▸ Short exercise 1:
Repeat everything in the forum thread from "## synthia (Apr" down to "I've been told.", word for word.

# no qualification or trade where can i go



## angelmagik (Oct 12, 2007)

i know this is sad me and hubby hate the uk we are 23,22 and currently anylyse tacographs and have done since leaving school
we desperatly want to move to a country where the language is the same do we have a chance?


----------



## ricardo blue (Jun 6, 2007)

angelmagik said:


> i know this is sad me and hubby hate the uk we are 23,22 and currently anylyse tacographs and have done since leaving school
> we desperatly want to move to a country where the language is the same do we have a chance?[/QUOTe
> 
> Hi Angel...
> ...


----------



## angelmagik (Oct 12, 2007)

i dont get it? do they have lots of trucks in mexico?


----------



## SczzyBoy (Jan 1, 2008)

Curiously, you might have a good chance in Canada. It's big on long-distance trucking so there might be an opening. Have a look at the Alberta Provincial Nominee Program and see if there is a fit. You'd like it in Calgary/Edmonton - cold but clean and safe.


----------



## synthia (Apr 18, 2007)

ricardoblue was making a joke. A taco, as you doubtless know, is a common Mexican fast food. And of course the language isn't the same, as Mexicans speak Spanish.

Most countries maintain a list of needed technicians. The Australian immigration site is supposed to be very good. You can actually figure out whether you have enough points to immigrate. You never know what the shortages will be. They can be surprising. Australia at one time had a shortage of people who could restore antique furniture, now they have a shortage in the trades. Ten years or so ago, the US had a shortage of landscape architects, or so I've been told.


----------



## kaz101 (Nov 29, 2007)

Hi Angelmagik, 

As Synthia suggested you can look here at Is your occupation in demand? - Workers - Visas & Immigration
to see if your skillset is in demand for Australia.

Regards,
Karen


----------



## Rudz (Apr 5, 2008)

ricardo blue said:


> angelmagik said:
> 
> 
> > i know this is sad me and hubby hate the uk we are 23,22 and currently anylyse tacographs and have done since leaving school
> ...


----------

▸ Short exercise 2:
Pick out each line of the records that contains the string "return", treating uppercase and lowercase as different, and copy those lines.

▸ Records for this task:

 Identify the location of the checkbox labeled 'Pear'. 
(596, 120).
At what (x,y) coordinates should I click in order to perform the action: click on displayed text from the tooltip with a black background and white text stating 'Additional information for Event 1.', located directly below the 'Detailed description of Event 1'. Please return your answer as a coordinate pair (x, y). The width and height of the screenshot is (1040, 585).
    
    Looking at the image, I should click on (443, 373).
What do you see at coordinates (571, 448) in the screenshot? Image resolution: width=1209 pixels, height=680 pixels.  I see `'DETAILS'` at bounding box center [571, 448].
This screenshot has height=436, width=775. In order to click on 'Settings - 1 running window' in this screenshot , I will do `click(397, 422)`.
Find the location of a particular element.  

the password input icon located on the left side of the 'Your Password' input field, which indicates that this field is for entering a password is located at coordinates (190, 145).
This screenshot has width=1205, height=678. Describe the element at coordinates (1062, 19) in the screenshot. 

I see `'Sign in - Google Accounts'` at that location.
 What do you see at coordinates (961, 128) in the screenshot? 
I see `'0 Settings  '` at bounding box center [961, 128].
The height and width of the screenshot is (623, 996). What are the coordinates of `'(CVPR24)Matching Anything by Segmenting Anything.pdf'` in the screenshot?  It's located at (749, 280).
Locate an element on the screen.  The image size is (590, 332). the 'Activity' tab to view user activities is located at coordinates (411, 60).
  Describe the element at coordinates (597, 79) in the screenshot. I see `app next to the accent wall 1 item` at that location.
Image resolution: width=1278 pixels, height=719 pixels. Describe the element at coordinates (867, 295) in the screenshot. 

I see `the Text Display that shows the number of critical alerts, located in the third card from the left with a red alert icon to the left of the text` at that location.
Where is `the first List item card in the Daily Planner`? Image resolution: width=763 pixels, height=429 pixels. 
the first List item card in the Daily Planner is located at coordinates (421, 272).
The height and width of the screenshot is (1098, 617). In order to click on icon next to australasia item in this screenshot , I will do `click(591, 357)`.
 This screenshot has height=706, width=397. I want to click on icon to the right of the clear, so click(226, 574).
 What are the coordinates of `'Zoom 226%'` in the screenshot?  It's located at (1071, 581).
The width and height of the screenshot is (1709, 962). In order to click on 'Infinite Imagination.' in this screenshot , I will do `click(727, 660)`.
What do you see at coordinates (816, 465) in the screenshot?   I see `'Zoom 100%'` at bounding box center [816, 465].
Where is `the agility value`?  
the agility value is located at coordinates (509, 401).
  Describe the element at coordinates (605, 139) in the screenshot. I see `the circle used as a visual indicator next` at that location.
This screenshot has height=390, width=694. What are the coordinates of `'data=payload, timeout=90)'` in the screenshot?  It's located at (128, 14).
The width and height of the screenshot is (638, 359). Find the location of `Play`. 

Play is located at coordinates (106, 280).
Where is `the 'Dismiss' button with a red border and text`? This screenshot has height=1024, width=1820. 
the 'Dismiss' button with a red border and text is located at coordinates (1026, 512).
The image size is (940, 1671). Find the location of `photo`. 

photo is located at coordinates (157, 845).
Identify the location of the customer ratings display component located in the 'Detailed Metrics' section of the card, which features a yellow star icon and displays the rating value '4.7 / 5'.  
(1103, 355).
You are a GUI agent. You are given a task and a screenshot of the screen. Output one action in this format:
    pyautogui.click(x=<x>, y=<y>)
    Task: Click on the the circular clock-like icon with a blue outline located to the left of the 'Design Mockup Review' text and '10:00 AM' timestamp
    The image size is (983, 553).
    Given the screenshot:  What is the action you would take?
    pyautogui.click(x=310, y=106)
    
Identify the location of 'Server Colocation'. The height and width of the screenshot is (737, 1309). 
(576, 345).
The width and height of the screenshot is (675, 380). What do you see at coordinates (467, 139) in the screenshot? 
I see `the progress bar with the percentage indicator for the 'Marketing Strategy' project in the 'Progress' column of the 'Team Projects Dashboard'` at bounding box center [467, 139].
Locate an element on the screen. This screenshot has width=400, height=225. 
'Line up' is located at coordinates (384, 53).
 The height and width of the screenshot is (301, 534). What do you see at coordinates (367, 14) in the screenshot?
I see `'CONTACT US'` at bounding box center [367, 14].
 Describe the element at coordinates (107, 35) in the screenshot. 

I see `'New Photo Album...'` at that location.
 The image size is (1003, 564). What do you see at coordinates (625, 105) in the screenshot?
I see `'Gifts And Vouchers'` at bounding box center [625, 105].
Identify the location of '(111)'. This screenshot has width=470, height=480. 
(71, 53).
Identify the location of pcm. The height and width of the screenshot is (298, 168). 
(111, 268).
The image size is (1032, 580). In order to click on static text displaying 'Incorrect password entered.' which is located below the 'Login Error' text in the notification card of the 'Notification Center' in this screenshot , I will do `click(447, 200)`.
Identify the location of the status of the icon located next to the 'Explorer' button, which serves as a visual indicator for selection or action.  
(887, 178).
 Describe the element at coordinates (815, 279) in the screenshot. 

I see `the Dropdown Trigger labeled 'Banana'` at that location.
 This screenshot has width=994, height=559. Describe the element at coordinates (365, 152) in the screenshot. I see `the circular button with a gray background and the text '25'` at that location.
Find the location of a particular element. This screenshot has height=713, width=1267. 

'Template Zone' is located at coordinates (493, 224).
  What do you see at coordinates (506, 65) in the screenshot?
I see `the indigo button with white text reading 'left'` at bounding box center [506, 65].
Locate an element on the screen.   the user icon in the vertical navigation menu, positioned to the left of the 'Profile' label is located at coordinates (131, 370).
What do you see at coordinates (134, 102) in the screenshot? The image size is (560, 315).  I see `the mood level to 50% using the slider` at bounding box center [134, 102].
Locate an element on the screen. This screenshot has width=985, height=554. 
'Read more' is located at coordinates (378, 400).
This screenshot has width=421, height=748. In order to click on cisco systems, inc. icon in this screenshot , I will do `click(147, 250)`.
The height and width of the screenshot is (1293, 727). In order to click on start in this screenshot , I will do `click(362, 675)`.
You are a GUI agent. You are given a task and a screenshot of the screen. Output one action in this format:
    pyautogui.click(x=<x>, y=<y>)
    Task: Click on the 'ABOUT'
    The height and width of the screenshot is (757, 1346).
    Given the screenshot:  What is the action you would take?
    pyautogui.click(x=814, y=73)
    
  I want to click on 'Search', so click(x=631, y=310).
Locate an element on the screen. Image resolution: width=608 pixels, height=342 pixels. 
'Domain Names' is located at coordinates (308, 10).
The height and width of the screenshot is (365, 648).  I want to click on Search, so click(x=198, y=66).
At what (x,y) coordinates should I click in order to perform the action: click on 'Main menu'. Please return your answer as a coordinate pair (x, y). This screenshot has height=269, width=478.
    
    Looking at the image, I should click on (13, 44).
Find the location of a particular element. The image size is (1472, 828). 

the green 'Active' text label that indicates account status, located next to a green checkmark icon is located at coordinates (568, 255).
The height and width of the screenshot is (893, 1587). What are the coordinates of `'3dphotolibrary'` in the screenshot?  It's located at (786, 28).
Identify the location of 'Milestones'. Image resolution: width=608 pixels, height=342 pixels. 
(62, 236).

▸ Written response 1:
## synthia (Apr 18, 2007)

ricardoblue was making a joke. A taco, as you doubtless know, is a common Mexican fast food. And of course the language isn't the same, as Mexicans speak Spanish.

Most countries maintain a list of needed technicians. The Australian immigration site is supposed to be very good. You can actually figure out whether you have enough points to immigrate. You never know what the shortages will be. They can be surprising. Australia at one time had a shortage of people who could restore antique furniture, now they have a shortage in the trades. Ten years or so ago, the US had a shortage of landscape architects, or so I've been told.

▸ Written response 2:
At what (x,y) coordinates should I click in order to perform the action: click on displayed text from the tooltip with a black background and white text stating 'Additional information for Event 1.', located directly below the 'Detailed description of Event 1'. Please return your answer as a coordinate pair (x, y). The width and height of the screenshot is (1040, 585).
At what (x,y) coordinates should I click in order to perform the action: click on 'Main menu'. Please return your answer as a coordinate pair (x, y). This screenshot has height=269, width=478.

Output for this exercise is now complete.